0
votes

Problem Description:

Professor R. Borist studies trees. He has kept a record of the preorder, inorder, and postorder traversals of all of his favorite trees. However, a fire in his office has destroyed the file cabinet where he stored the inorder traversals. He still has the preorder and postorder traversals of all of his favorite trees, is this enough information to reconstruct the missing inorder traversals?

You must design and implement a program for the following task: The input will consist of two lists of numbers. The first list is the preorder traversal of some tree T. The second list is the postorder traversal of the same tree T. The output should be the inorder traversal of T. If the input does not determine a unique tree, then any consistent inorder traversal can be returned.

If it helps in designing your implementation, you can assume that:

  • No tree has more than 1,000 nodes.
  • No tree uses the same label for multiple nodes.
  • Labels of nodes are numbers from 0 to 10,000.

Sample data

Input:
2 6 7 1 11 8 5 10 3 4 9
7 8 5 11 10 1 6 4 9 3 2
Output:
7 6 8 11 5 1 10 2 4 3 9

Hints

Given the preorder & postorder traversals of a tree, can you deduce which element was the root? which elements must have come from the left subtree? from the right subtree? Recurse.

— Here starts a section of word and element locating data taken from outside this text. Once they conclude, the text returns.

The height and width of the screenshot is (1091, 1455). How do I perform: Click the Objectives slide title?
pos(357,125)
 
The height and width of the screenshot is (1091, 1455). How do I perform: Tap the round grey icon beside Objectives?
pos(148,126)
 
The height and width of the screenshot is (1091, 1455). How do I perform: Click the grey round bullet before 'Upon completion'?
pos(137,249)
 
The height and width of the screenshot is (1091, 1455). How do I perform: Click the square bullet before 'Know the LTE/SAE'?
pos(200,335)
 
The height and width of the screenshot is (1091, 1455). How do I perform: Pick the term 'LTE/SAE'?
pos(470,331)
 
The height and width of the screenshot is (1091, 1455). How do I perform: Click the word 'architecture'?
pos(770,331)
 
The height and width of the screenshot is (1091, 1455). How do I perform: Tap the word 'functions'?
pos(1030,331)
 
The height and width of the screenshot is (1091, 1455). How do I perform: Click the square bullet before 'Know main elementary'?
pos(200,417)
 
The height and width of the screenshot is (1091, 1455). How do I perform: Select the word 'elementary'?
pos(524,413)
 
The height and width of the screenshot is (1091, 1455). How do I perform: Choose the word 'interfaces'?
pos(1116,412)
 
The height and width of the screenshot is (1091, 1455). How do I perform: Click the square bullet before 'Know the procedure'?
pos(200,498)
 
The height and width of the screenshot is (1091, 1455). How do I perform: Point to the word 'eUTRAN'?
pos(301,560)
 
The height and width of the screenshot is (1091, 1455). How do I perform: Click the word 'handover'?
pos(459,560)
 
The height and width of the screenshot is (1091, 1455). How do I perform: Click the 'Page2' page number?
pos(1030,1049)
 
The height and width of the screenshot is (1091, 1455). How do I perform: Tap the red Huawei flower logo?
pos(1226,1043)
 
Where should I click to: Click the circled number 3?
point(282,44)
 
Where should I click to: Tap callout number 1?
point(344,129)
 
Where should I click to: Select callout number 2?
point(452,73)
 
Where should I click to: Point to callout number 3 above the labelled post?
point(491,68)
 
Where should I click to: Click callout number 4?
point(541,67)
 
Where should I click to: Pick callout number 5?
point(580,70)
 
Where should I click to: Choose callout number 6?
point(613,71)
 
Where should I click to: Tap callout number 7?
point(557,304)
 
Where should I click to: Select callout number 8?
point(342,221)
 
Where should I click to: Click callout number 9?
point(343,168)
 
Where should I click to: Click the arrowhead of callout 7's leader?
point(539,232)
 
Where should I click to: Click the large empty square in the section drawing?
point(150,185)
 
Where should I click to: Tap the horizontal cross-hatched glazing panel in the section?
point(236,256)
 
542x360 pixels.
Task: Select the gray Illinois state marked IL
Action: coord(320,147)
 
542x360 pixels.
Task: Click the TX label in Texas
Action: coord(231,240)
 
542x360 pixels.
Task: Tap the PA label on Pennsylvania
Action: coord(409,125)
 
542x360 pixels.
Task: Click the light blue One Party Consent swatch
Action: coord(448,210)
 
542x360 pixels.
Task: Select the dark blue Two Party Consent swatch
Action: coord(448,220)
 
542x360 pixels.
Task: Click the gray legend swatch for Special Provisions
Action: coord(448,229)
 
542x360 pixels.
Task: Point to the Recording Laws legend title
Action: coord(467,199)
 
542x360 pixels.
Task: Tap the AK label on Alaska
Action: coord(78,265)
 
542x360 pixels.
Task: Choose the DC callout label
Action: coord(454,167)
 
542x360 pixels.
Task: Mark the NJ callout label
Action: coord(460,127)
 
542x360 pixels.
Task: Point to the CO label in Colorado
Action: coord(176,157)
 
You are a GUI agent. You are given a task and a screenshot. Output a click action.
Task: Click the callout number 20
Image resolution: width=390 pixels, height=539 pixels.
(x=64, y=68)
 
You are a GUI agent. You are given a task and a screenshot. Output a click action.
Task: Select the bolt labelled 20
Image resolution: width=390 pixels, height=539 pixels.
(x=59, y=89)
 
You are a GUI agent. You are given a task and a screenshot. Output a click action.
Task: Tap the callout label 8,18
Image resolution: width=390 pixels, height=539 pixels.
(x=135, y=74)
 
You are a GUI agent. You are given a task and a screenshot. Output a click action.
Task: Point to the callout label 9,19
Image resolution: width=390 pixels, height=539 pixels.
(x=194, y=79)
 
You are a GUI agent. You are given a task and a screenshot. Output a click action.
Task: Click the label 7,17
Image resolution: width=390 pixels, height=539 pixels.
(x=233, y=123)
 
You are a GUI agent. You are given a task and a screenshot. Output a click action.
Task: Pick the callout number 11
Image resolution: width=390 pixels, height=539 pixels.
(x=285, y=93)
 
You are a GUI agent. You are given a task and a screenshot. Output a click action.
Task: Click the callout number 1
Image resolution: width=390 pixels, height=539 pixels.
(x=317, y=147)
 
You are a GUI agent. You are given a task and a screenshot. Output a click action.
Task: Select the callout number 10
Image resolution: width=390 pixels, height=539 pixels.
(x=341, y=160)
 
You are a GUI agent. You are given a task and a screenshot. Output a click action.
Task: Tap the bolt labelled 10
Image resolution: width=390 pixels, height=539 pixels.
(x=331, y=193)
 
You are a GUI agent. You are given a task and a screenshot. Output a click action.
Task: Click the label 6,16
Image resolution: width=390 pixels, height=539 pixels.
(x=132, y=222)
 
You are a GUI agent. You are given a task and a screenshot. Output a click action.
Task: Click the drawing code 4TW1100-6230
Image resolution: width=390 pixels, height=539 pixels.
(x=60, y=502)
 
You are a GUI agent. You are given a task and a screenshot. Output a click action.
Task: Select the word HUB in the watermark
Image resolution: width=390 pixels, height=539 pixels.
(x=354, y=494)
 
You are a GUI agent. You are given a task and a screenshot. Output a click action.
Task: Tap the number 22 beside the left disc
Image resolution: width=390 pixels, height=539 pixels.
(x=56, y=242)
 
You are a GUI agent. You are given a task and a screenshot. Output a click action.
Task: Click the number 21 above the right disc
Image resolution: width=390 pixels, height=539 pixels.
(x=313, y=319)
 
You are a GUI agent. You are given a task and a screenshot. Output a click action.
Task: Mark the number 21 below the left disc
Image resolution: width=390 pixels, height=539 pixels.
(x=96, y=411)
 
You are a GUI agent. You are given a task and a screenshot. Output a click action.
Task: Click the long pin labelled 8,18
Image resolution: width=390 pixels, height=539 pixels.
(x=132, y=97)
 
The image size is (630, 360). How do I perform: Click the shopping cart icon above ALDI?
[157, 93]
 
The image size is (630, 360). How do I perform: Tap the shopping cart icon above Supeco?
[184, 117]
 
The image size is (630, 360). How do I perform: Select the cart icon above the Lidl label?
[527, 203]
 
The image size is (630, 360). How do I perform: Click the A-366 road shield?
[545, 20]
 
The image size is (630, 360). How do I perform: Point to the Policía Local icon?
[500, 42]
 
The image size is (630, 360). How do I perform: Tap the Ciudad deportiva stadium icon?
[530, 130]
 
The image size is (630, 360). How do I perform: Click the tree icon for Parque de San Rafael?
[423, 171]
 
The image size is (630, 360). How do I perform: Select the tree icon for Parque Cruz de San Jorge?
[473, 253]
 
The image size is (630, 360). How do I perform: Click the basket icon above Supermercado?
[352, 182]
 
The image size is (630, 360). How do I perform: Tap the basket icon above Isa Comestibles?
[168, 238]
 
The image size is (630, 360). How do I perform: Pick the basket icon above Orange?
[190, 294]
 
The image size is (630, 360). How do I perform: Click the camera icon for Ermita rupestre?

First solve the problem when every node in the tree is guaranteed to have either 2 or 0 children. The case in which some nodes have only 1 child is a little trickier.

Notes

In your writeup, you do not need to analyze the efficiency / running time of your solution (this will be a requirement in future projects). But do analyze its correctness; i.e., explain clearly why your algorithm is correct.

1
This seems more like a logic puzzle than an OCaml problem. The key is that nodes are uniquely numbered. The hint seems pretty good: the root of a left subtree of a node is fairly obvious from preorder. The root of a right subtree of a node is fairly obvious from post order. But what does it mean if these turn out to be the same node? You can continue this recursively to get the whole tree (seems like--I haven't actually solved it!).Jeffrey Scofield

1 Answers

2
votes

Even if the problem description does not explicitely says so, it is clear from the hints that we are dealing with binary trees.

The hint is good: find the root of the tree, then find the root of the left subtree and the root of the right one.

After removing the root, look for a position in the list of nodes where you can cut the list: the nodes before the cut are from the left subtree, the nodes after the cut are from the right subtree.

Working out small examples like you did is a good idea.

To answer specifically "understanding how I can build the inorder traversal from the pre and post": first rebuild the tree from the pre and post traversals, then build the inorder traversal from the tree.